User-defined functions in Databricks Connect for Python

Note

This article covers Databricks Connect for Databricks Runtime 13.1 and above.

This article describes how to execute UDFs with Databricks Connect for Python. Databricks Connect enables you to connect popular IDEs, notebook servers, and custom applications to Databricks clusters. For the Scala version of this article, see User-defined functions in Databricks Connect for Scala.

Note

Before you begin to use Databricks Connect, you must set up the Databricks Connect client.

User-defined functions in Python work out of the box and require no additional configuration. The function is serialized by Databricks Connect and sent to the server as part of the Connect request.

Note

Since the user-defined function is serialized and deserialized, the Python version used by the client must match the Python version on the Databricks cluster.
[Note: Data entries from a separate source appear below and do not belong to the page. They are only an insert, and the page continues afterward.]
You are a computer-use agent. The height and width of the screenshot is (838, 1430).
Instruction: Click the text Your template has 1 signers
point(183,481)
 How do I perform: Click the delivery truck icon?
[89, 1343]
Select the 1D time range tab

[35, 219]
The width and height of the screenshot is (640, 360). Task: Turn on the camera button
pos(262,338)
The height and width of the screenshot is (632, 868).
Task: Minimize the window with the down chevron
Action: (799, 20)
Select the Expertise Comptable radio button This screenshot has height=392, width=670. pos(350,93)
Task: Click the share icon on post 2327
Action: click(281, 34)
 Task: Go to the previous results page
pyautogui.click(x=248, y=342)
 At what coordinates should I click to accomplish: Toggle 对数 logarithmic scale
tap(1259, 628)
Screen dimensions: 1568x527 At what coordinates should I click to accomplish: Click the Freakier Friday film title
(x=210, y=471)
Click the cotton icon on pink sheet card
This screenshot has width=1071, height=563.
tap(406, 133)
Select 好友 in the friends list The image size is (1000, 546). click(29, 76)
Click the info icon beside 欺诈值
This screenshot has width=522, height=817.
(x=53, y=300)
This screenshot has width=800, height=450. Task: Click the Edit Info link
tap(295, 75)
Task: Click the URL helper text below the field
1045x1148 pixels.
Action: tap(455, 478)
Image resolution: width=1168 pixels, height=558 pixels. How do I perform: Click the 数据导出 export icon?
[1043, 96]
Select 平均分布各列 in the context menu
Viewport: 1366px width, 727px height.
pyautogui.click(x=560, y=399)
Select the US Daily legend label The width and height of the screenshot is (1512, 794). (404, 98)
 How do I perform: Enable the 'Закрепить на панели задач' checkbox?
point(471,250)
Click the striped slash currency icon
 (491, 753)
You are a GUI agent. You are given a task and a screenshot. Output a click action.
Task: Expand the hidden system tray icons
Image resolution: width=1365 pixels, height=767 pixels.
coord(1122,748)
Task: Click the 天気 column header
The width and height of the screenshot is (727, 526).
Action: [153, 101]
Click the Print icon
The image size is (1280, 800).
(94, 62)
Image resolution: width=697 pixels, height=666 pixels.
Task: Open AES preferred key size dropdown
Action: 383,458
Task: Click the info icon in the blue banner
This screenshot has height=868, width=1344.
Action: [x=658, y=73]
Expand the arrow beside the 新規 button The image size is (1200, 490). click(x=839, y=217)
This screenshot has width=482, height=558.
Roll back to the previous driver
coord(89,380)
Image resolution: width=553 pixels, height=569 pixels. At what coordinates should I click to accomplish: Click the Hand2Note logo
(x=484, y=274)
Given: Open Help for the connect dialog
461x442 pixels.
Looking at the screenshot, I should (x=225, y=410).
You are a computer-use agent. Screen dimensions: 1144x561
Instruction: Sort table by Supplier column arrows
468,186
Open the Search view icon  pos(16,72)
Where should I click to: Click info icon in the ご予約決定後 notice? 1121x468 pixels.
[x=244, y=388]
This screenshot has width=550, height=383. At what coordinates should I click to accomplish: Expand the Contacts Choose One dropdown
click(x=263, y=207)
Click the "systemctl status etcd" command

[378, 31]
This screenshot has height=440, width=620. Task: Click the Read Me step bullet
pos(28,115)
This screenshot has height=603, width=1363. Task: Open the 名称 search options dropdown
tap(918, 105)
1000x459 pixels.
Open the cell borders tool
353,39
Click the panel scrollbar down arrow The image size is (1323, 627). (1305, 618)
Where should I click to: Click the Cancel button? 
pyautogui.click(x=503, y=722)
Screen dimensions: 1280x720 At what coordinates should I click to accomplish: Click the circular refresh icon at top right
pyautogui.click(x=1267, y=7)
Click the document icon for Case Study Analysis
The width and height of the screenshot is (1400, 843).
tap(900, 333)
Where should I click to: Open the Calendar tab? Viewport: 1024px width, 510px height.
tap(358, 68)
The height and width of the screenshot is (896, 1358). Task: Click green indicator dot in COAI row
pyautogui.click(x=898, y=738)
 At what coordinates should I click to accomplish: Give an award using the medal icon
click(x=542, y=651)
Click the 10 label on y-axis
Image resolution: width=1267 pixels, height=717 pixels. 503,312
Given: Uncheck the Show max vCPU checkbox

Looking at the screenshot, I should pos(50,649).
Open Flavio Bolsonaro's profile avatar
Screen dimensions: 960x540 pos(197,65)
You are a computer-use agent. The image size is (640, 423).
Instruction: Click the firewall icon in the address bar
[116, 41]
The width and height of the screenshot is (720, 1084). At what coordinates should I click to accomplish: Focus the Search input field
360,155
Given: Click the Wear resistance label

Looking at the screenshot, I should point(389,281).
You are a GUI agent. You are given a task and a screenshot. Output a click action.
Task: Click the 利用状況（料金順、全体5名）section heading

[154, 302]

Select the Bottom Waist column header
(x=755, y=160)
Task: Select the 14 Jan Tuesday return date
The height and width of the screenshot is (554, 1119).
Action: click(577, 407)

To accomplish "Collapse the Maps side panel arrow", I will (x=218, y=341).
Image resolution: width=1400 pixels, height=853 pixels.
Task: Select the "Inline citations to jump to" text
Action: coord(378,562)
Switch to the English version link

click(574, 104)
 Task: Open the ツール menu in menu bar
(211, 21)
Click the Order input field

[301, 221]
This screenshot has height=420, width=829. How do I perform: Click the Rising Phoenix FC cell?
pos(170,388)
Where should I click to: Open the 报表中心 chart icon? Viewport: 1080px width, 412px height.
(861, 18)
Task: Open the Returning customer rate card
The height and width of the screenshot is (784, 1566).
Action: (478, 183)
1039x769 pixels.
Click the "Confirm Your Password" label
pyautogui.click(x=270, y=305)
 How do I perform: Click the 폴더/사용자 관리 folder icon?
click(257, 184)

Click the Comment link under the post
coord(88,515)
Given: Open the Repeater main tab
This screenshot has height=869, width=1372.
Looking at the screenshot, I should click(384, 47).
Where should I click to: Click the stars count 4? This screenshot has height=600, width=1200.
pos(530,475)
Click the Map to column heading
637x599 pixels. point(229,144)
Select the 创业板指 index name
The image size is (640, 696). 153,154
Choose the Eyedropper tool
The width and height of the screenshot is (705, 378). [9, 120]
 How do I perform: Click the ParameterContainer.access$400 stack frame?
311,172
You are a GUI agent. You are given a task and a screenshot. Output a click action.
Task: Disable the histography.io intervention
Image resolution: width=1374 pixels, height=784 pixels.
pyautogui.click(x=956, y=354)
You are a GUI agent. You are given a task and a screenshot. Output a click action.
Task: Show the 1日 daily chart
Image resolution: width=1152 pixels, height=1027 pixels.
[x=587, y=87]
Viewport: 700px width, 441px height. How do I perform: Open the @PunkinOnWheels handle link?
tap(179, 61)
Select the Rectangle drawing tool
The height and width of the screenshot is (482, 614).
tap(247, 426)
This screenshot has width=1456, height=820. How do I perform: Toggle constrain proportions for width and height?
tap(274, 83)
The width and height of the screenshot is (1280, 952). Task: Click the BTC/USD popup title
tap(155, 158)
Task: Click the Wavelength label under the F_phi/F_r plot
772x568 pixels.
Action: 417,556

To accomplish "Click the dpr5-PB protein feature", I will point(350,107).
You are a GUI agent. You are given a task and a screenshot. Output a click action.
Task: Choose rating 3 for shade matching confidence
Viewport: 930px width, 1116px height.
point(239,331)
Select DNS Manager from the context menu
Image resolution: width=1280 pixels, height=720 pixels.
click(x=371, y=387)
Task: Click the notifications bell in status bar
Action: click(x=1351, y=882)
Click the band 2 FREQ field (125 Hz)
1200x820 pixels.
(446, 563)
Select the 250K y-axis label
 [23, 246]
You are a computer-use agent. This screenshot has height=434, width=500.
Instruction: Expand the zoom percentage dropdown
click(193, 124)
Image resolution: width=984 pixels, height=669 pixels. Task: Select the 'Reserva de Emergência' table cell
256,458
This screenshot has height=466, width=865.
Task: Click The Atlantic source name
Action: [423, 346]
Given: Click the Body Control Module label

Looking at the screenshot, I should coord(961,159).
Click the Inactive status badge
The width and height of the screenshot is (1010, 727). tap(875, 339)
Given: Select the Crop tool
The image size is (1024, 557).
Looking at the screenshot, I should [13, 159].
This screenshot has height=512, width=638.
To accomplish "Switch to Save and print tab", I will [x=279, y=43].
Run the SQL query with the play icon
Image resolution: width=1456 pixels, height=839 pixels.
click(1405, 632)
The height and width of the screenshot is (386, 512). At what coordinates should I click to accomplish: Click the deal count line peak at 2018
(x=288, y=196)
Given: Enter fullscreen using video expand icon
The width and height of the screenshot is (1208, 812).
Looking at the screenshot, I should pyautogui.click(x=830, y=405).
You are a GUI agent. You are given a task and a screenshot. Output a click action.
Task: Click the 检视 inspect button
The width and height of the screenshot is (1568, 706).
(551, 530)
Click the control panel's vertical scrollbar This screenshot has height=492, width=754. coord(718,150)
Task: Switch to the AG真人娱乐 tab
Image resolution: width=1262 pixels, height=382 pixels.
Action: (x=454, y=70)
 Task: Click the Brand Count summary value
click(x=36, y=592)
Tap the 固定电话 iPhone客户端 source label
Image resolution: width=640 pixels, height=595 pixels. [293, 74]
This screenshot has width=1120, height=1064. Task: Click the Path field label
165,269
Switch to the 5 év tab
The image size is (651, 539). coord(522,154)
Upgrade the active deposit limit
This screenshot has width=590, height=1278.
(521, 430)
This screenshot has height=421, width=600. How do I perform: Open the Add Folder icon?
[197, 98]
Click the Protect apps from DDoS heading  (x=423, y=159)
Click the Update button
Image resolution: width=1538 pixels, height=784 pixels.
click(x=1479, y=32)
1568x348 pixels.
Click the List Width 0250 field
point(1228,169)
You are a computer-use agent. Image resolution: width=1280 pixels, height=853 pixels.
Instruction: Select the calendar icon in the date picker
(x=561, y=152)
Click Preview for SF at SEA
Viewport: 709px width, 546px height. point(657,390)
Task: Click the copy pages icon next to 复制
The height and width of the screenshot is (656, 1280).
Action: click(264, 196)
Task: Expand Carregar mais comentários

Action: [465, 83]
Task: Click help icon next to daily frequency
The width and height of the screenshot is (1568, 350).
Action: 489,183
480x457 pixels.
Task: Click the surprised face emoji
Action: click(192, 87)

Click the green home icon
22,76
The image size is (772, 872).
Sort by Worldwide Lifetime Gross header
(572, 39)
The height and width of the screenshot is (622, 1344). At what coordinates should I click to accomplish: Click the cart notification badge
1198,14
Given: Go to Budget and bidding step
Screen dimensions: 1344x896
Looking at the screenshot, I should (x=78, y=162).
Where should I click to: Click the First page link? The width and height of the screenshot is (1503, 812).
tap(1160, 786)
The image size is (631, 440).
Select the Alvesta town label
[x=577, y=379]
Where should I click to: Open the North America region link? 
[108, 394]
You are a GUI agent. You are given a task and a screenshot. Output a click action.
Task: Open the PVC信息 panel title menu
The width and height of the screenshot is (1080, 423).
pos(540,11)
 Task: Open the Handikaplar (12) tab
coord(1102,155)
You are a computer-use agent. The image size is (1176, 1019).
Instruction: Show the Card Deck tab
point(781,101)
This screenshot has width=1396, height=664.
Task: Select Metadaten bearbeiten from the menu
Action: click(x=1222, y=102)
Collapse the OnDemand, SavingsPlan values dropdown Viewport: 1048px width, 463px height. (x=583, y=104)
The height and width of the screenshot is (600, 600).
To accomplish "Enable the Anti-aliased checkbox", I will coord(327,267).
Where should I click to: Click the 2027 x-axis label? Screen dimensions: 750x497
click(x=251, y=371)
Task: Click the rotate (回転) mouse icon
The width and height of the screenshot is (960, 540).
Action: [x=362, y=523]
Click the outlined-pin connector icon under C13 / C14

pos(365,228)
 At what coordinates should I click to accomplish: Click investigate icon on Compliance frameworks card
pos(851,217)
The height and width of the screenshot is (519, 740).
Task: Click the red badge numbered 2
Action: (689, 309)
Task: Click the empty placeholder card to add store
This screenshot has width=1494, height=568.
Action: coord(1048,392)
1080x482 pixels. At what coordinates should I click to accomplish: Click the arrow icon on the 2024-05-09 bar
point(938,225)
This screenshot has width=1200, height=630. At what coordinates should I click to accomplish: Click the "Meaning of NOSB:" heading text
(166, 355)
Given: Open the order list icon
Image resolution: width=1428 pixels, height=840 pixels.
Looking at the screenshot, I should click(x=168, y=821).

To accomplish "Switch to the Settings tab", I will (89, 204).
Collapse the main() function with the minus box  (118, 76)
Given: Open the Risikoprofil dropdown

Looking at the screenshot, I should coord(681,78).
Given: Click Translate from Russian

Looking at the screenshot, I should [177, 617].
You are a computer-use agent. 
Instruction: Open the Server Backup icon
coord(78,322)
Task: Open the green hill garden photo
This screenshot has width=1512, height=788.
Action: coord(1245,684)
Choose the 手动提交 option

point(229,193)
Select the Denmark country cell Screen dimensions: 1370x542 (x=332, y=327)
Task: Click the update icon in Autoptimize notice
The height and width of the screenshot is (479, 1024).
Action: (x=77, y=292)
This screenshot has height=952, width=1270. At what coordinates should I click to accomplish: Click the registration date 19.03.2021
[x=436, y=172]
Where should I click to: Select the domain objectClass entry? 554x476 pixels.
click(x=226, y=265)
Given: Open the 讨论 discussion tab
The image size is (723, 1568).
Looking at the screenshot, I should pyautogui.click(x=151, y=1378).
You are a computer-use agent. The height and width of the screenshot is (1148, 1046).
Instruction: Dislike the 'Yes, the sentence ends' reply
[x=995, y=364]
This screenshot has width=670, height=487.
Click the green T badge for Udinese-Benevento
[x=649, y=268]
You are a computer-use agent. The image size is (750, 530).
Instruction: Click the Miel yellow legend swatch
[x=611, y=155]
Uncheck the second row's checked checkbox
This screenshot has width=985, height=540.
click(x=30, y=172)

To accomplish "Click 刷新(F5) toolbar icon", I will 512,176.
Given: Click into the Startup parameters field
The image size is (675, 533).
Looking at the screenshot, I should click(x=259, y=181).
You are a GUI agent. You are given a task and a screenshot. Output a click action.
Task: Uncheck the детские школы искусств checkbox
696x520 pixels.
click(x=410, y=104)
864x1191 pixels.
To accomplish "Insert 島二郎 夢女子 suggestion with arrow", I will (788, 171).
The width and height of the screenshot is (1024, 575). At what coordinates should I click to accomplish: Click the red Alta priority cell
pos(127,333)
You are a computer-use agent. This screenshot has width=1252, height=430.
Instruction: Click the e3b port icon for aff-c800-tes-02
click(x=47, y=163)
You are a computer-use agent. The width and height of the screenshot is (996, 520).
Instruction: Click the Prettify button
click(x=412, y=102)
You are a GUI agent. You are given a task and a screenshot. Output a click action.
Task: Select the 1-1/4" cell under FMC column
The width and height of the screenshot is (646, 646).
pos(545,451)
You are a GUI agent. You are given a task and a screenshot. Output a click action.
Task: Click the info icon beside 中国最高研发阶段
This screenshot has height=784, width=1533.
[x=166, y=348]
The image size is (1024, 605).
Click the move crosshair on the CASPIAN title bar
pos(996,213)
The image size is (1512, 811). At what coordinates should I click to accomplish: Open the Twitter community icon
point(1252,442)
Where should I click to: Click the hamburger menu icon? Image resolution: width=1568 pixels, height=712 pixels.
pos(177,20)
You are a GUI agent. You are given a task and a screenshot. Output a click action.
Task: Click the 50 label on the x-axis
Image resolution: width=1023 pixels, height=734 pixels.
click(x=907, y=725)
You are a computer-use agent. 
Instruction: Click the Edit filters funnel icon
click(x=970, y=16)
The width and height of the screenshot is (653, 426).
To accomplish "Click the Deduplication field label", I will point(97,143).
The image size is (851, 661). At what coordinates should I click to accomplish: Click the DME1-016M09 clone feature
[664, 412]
To check the cluster’s Python version, see the “System Environment” section for the cluster’s Databricks Runtime version in Databricks Runtime release notes versions and compatibility.

The following Python program sets up a simple UDF that squares values in a column.

from pyspark.sql.functions import col, udf
from pyspark.sql.types import IntegerType
from session import get_session

@udf(returnType=IntegerType())
def double(x):
    return x * x


spark = DatabricksSession.builder.getOrCreate()

df = spark.range(1, 2)
df = df.withColumn("doubled", double(col("id")))

df.show()